- Task directions: Write what comes next in the kernel mailing-list thread about exporting irq_create_affinity_masks(), picking up right after its final line.

- Excerpt:
########################################
I‘d like to check with Christoph again first.

Hi Christoph,

Jason will post some patches to get rid of the DMA API for vDPA
simulators. And the irq affinity algorithm is independent of the IRQ
subsystem IIUC. So could you allow this patch so that we can reuse the
algorithm to select the best CPU (per-cpu affinity if possible, or at
least per-node) to run the virtqueue's irq callback.

Thanks,
Yongji

> > ---
> >  kernel/irq/affinity.c | 1 +
> >  1 file changed, 1 insertion(+)
> >
> > diff --git a/kernel/irq/affinity.c b/kernel/irq/affinity.c
> > index d9a5c1d65a79..f074a7707c6d 100644
> > --- a/kernel/irq/affinity.c
> > +++ b/kernel/irq/affinity.c
> > @@ -487,6 +487,7 @@ irq_create_affinity_masks(unsigned int nvecs, struct irq_affinity *affd)
> >
> >       return masks;
> >  }
> > +EXPORT_SYMBOL_GPL(irq_create_affinity_masks);
> >
> >  /**
> >   * irq_calc_affinity_vectors - Calculate the optimal number of vectors
> > --
> > 2.20.1
>
  
Michael S. Tsirkin Jan. 27, 2023, 8:22 a.m. UTC | #8
On Mon, Dec 19, 2022 at 05:36:02PM +0800, Yongji Xie wrote:
> On Mon, Dec 19, 2022 at 3:33 PM Michael S. Tsirkin <mst@redhat.com> wrote:
> >
> > On Mon, Dec 05, 2022 at 04:41:17PM +0800, Xie Yongji wrote:
> > > Export irq_create_affinity_masks() so that some modules
> > > can make use of it to implement interrupt affinity
> > > spreading mechanism.
> > >
> > > Signed-off-by: Xie Yongji <xieyongji@bytedance.com>
> >
> > So this got nacked, what's the plan now?
> >
> 
> I‘d like to check with Christoph again first.
> 
> Hi Christoph,
> 
> Jason will post some patches to get rid of the DMA API for vDPA
> simulators. And the irq affinity algorithm is independent of the IRQ
> subsystem IIUC. So could you allow this patch so that we can reuse the
> algorithm to select the best CPU (per-cpu affinity if possible, or at
> least per-node) to run the virtqueue's irq callback.
> 
> Thanks,
> Yongji

I think you need to explain why you are building low level
affinity masks.  what's the plan now?

> > > ---
> > >  kernel/irq/affinity.c | 1 +
> > >  1 file changed, 1 insertion(+)
########################################
- Material supplied:

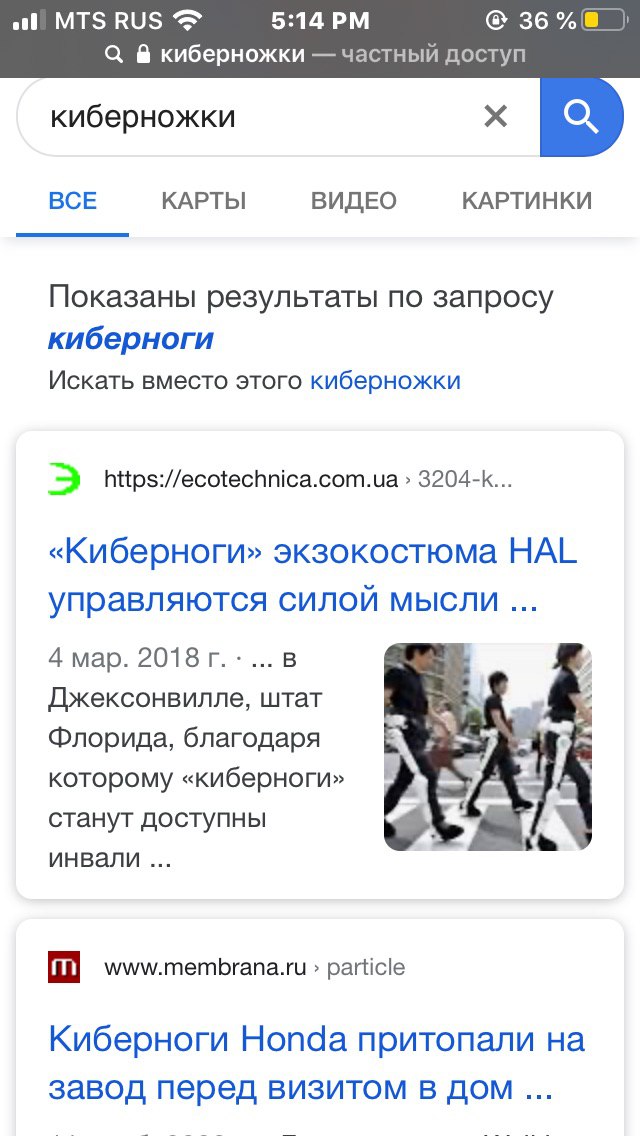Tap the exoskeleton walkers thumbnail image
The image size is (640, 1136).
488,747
########################################
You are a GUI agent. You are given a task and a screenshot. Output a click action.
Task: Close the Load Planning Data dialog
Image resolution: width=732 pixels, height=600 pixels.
########################################
- Task result:
> > >
> > > diff --git a/kernel/irq/affinity.c b/kernel/irq/affinity.c
> > > index d9a5c1d65a79..f074a7707c6d 100644
> > > --- a/kernel/irq/affinity.c
> > > +++ b/kernel/irq/affinity.c
> > > @@ -487,6 +487,7 @@ irq_create_affinity_masks(unsigned int nvecs, struct irq_affinity *affd)
> > >
> > >       return masks;
> > >  }
> > > +EXPORT_SYMBOL_GPL(irq_create_affinity_masks);
> > >
> > >  /**
> > >   * irq_calc_affinity_vectors - Calculate the optimal number of vectors
> > > --
> > > 2.20.1
> >
  
Yongji Xie Jan. 30, 2023, 11:53 a.m. UTC | #9
On Fri, Jan 27, 2023 at 4:22 PM Michael S. Tsirkin <mst@redhat.com> wrote:
>
> On Mon, Dec 19, 2022 at 05:36:02PM +0800, Yongji Xie wrote:
> > On Mon, Dec 19, 2022 at 3:33 PM Michael S. Tsirkin <mst@redhat.com> wrote:
> > >
> > > On Mon, Dec 05, 2022 at 04:41:17PM +0800, Xie Yongji wrote:
> > > > Export irq_create_affinity_masks() so that some modules
> > > > can make use of it to implement interrupt affinity
> > > > spreading mechanism.
> > > >
> > > > Signed-off-by: Xie Yongji <xieyongji@bytedance.com>
> > >
> > > So this got nacked, what's the plan now?
> > >
> >
> > I‘d like to check with Christoph again first.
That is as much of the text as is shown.